Ma facciamo attenzione: non era forse questo il segno che Gesù, manifestandosi otto giorni prima, aveva dato? E' scritto: "Mostrò loro la mani e il fianco". Dopo tutto Tommaso non chiedeva che quel segno. Il segno delle ferite. Perché le ferite sono feritoie, fessure da cui scorgere e emozionarti all'amore di cui sono segno. Segno dell'amore di Gesù. Ma anche segno di donne e uomini di tutti i tempi. Sono le ferite dell'amore che ci aiutano a risorgere e a far risorgere. Non certo le porte chiuse o i muri. Don Paolo Alliata in questi giorni, in un suo saggio, ha tracciato un suggestivo intreccio tra le porte chiuse dei discepoli e i muri alti e chiusi in cui il Gigante egoista, di una fiaba di Oscar Wildt, chiude il suo giardino: lo vede raggrinzire e morire.
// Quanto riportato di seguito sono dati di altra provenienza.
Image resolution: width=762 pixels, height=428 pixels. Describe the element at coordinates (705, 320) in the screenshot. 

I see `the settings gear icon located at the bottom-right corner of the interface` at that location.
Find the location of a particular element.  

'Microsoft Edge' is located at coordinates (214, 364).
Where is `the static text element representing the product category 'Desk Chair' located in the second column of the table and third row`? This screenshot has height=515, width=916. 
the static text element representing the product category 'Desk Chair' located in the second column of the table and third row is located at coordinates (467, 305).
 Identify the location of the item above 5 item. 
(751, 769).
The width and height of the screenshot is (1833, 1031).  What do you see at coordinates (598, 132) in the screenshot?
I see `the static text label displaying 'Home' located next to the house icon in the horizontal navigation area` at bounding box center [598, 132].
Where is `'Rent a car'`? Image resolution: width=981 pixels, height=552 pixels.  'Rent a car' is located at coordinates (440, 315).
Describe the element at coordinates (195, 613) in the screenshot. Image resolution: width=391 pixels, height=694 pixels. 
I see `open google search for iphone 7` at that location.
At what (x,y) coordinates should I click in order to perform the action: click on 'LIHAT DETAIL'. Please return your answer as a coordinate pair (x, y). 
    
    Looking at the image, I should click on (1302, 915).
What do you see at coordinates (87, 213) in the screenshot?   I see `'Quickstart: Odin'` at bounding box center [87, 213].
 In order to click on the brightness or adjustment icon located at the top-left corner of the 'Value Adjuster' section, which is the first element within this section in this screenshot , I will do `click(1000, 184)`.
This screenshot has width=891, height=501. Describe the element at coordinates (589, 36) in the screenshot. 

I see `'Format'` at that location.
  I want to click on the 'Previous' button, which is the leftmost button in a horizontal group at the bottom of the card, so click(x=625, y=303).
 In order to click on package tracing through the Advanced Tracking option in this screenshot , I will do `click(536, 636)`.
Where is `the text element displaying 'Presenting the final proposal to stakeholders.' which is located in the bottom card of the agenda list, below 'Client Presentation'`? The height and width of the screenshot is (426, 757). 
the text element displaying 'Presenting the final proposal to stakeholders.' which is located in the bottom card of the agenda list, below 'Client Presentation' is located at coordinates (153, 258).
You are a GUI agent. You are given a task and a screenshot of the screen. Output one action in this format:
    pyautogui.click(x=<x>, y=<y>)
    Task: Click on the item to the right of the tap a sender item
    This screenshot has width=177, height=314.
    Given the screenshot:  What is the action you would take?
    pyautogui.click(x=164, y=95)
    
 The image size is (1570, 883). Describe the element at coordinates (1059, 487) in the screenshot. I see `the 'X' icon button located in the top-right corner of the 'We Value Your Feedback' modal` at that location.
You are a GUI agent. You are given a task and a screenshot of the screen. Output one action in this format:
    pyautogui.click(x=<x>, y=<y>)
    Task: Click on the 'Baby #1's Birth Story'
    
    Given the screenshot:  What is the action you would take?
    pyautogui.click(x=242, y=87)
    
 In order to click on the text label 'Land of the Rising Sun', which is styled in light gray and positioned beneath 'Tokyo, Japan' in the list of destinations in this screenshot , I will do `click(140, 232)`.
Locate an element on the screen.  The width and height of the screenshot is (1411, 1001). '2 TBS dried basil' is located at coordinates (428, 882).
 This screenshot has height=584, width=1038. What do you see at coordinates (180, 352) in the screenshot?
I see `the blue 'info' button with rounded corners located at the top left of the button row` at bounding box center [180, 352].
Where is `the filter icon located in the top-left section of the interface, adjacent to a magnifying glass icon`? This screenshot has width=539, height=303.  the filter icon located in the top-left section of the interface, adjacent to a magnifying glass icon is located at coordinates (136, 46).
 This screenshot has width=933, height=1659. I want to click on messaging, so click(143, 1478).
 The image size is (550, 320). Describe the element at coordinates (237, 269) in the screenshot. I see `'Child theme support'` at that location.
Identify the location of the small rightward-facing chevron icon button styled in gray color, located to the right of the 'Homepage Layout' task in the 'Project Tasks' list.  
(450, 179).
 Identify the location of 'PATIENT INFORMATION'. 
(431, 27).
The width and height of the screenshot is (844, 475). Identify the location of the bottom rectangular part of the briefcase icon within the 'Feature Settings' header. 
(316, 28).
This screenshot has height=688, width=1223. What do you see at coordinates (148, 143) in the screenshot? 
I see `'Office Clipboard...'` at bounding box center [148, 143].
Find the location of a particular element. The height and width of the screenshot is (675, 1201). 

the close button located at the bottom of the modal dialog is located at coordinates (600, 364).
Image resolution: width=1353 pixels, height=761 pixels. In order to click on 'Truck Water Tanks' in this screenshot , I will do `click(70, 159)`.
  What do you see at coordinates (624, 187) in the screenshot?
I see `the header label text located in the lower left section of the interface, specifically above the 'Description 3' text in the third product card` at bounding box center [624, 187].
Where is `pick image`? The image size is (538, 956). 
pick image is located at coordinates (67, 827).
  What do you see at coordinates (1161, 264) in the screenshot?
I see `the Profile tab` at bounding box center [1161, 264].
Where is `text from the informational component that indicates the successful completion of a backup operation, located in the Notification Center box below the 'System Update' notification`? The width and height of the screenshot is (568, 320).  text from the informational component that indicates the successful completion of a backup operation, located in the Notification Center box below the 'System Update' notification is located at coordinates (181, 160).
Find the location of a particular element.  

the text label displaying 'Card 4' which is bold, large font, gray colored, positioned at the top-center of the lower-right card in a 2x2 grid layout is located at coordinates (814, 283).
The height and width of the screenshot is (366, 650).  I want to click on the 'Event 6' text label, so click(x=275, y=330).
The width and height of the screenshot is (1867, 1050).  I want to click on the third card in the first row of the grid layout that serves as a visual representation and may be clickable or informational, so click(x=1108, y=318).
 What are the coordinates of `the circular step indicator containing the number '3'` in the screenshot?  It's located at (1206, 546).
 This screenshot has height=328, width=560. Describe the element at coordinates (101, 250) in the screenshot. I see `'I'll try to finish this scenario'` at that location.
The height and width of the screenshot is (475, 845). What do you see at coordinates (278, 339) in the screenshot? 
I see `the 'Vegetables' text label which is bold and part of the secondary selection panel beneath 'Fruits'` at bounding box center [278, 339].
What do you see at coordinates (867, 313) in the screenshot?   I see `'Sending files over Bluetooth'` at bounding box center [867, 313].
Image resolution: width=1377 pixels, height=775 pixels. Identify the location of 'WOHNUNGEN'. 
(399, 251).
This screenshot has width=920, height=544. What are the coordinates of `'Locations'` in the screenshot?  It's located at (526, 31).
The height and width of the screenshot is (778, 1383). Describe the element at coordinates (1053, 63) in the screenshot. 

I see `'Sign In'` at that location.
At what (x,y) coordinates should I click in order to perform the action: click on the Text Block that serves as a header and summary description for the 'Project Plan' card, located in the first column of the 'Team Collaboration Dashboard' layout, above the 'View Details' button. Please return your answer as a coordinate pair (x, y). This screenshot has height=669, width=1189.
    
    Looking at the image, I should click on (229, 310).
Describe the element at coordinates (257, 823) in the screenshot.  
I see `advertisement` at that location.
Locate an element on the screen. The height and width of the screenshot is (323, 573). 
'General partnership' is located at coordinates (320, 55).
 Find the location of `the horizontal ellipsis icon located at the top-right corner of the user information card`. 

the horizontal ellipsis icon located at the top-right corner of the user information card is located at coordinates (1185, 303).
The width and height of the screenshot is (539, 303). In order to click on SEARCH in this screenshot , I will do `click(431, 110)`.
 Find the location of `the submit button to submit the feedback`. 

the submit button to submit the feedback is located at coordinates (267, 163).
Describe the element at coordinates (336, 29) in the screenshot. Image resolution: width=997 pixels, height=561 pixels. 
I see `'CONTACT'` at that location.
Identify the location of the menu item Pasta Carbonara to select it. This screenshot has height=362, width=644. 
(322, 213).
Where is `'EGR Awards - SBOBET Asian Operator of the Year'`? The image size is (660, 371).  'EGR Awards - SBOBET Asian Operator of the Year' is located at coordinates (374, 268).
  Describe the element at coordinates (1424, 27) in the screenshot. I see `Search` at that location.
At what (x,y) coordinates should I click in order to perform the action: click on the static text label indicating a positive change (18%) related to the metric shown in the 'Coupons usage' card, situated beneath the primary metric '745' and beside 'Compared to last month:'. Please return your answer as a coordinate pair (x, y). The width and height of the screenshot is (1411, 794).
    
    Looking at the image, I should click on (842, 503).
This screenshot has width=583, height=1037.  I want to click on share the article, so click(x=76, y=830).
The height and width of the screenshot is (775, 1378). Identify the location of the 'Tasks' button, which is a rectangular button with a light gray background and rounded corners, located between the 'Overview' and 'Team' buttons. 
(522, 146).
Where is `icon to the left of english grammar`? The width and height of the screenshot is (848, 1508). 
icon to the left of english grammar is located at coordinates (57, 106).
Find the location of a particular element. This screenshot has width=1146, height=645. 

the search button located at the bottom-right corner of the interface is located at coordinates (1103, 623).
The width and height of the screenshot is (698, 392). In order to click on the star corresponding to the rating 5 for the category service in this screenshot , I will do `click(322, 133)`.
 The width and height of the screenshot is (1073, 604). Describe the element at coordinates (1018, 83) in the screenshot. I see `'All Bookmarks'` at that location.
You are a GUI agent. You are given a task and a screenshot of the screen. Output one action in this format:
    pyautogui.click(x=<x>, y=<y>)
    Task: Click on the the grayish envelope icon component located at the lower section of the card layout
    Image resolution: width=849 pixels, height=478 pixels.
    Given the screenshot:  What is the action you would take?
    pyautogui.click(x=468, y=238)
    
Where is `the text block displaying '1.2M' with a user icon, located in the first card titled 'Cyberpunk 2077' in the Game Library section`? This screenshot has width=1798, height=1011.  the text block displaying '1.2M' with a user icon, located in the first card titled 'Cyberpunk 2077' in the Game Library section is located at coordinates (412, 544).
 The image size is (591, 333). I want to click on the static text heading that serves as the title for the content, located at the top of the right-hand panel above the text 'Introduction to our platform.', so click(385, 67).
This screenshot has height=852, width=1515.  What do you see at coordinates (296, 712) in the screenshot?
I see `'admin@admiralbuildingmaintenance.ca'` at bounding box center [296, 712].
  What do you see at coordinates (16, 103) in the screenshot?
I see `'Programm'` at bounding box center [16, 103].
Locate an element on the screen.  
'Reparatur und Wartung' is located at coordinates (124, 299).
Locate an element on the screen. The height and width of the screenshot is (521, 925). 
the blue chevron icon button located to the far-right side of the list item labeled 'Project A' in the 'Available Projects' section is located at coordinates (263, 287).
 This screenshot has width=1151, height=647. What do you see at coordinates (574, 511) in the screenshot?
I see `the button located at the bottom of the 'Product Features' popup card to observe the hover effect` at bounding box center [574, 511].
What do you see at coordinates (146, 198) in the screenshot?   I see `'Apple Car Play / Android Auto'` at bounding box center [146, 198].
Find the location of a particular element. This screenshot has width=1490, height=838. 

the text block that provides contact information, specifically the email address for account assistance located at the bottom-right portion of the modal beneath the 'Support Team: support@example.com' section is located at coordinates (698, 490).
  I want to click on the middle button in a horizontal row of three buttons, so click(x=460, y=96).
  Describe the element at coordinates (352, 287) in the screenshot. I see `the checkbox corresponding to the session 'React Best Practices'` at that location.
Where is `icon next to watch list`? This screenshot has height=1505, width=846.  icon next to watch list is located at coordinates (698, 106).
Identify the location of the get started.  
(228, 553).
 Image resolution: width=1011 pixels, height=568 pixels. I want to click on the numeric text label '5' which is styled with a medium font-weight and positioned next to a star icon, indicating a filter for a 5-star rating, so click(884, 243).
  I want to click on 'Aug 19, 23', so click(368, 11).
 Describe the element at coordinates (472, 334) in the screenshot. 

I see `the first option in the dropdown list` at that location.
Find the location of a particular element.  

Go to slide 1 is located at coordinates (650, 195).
Lo vedrà sorprendentemente rifiorire quando da una crepa faranno irruzione dei bambini. Si comincia a parlare di "fase due", ma non sarà rinascita, risurrezione se perdurerà il virus delle porte chiuse e dei giardini sotto la minaccia di muri alti e chiusi. C'è bisogno di aria aperta, l'aria della vita, la passione del bene comune. Apriamo brecce nel muro, e schiudiamo le porte. Il Signore ci insegni a passare attraverso pareti. Portiamo aria. Troppo ci ha ferito il dolore di vedere uomini e donne morire per venir meno di aria. Il Signore risorto ce ne investa, ne abbiamo bisogno.

Per risorgere e per far risorgere!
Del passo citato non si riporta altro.